**Supplied information**
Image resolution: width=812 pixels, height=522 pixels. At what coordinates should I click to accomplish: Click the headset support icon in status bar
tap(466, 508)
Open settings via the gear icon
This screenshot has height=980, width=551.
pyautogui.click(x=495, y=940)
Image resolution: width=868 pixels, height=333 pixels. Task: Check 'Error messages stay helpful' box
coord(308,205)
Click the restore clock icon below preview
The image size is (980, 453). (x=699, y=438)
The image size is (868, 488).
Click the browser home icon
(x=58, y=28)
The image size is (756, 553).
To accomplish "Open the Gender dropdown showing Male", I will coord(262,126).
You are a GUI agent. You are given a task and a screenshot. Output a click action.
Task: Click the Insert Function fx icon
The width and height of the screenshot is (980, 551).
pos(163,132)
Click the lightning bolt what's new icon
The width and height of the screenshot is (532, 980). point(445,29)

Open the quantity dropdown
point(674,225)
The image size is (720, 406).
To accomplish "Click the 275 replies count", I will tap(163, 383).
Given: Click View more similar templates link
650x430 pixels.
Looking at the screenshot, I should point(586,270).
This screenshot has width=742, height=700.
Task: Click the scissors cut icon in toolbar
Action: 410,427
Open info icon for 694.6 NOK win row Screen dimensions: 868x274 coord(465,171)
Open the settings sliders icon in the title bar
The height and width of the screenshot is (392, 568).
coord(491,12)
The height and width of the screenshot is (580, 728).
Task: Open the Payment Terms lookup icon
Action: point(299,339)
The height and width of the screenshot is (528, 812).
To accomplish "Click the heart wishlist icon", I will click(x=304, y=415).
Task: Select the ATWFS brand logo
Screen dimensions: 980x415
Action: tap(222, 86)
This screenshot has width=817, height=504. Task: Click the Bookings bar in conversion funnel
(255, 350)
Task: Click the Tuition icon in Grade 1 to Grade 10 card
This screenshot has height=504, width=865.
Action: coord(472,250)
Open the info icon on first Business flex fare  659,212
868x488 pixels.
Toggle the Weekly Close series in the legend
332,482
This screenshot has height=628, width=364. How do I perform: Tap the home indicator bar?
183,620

**Exercise requirements**
Read the listing above, then copy every line that includes the string "will".

**Task answer**
To accomplish "Open the Gender dropdown showing Male", I will coord(262,126).
To accomplish "Click the 275 replies count", I will tap(163, 383).
To accomplish "Click the heart wishlist icon", I will click(x=304, y=415).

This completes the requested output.